Because of Oliver's tireless vigilantism, Starling City is a safer place than he returned to two years ago, enough so that the police have stopped their manhunt for him and Oliver feels comfortable asking Felicity to dinner. But when a new crime boss calling himself Vertigo begins consolidating the city's criminals under his control, his first order of business is to take out the one man who can stop him: Arrow.
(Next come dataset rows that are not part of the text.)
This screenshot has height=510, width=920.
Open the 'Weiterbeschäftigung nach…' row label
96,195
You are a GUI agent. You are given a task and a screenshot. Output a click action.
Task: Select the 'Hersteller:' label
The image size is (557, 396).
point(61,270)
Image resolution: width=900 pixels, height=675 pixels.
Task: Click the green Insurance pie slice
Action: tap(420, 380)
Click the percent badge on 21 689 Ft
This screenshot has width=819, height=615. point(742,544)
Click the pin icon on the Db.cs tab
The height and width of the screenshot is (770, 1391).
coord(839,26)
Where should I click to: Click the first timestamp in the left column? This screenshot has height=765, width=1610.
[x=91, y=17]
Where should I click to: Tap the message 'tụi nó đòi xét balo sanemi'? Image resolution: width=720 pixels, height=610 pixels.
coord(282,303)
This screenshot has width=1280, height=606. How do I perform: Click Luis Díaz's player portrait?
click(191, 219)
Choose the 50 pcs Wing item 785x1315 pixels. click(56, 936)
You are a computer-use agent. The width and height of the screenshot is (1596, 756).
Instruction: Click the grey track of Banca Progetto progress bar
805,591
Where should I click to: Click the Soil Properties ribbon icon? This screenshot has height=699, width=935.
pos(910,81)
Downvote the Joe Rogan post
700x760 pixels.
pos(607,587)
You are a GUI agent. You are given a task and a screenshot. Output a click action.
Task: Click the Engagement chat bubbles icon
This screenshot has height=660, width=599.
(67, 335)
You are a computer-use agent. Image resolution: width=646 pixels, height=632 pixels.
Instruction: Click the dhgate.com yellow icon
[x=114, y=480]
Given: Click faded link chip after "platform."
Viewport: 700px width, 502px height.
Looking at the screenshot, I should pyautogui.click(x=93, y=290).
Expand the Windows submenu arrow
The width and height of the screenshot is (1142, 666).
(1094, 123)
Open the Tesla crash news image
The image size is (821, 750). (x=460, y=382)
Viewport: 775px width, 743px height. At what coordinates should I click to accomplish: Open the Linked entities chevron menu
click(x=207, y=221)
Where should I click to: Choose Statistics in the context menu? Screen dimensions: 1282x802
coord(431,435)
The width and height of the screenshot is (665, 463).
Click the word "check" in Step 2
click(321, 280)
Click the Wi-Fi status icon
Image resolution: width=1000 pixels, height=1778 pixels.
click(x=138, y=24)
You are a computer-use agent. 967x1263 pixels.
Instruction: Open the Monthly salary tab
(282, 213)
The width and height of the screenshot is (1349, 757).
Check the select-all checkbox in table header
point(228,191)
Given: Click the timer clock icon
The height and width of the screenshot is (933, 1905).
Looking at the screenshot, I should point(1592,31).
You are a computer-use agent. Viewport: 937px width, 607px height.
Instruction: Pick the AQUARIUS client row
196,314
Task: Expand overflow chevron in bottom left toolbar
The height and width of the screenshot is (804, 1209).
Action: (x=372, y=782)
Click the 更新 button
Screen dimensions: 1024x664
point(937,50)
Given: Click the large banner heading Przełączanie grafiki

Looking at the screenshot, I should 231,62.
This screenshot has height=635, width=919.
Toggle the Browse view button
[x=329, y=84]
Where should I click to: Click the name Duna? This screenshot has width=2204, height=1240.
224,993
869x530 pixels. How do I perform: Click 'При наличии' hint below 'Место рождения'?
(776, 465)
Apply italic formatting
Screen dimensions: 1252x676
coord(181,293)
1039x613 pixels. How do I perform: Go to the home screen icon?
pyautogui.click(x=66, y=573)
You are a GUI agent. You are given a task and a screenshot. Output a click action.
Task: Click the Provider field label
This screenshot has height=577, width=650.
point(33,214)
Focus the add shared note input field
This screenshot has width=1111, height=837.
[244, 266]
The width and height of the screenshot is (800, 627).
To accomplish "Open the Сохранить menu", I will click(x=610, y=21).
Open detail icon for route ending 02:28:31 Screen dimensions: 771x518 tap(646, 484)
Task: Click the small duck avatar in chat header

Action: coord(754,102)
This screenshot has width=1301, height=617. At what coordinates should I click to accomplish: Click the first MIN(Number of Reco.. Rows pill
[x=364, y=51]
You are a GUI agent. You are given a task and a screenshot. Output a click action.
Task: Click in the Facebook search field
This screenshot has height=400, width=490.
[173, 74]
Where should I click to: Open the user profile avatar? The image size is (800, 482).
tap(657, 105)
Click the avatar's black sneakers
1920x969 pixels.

Despite having always been a DC-sanction Batman rip-off, Arrow perfectly embodies the reasons for its title character's enduring popularity. Whereas Bruce Wayne is motivated by vengeance - a desire to keep the tragedy that befell his parents from happening to anybody else - Oliver Queen is motivated by redemption. Although Starling City shares Gotham's corruption, it is the willful inaction of good, capable people that is its downfall, not their physical inability to act. While Batman's mythos presents him as the equivalent of an abused dog that lashes back after being kicked one too many times, the Green Arrow represents every person's potential to redeem themselves through selfless acts. In this sense, Oliver Queen is DC's moral equivalent to Tony Stark.
While the Green Arrow has always draped himself in Batman's semantic trappings - an incredibly wealthy, non-powered, masked vigilante employing the guise of a flippant playboy in order to protect his loved ones from the reprisals of his increasingly eccentric cast of street-level villains - he's such a good embodiment of those features that his unoriginality can easily be forgiven. It's easy enough to write off Vertigo, a villain whose primary method of attack is to inject his opponents with a weaponized hallucinogen that forces them to experience their greatest fears, as a Scarecrow rip-off. But to do so would be to deny what a entertaining villain he makes when reimagined as a street-level drug dealer with larger criminal ambitions than he was previously able to exercise. It's about doing something well, rather than doing it first.
Arrow has come a long way from the melodramatic series that it began as. It has an earnest , almost desperate morality that makes it unlike any other comic-based series on TV. Its inerconnectivity with the Flash and its central position in a growing DC Television Universe has only added greater depth to the series and its characters: making their personal quests for redemption the moral compass of a rapidly expanding world in the exact manner that Man of Steel's Superman is the moral center of the growing DC Cinematic Universe. Overall, I give the episode an 8 out of 10.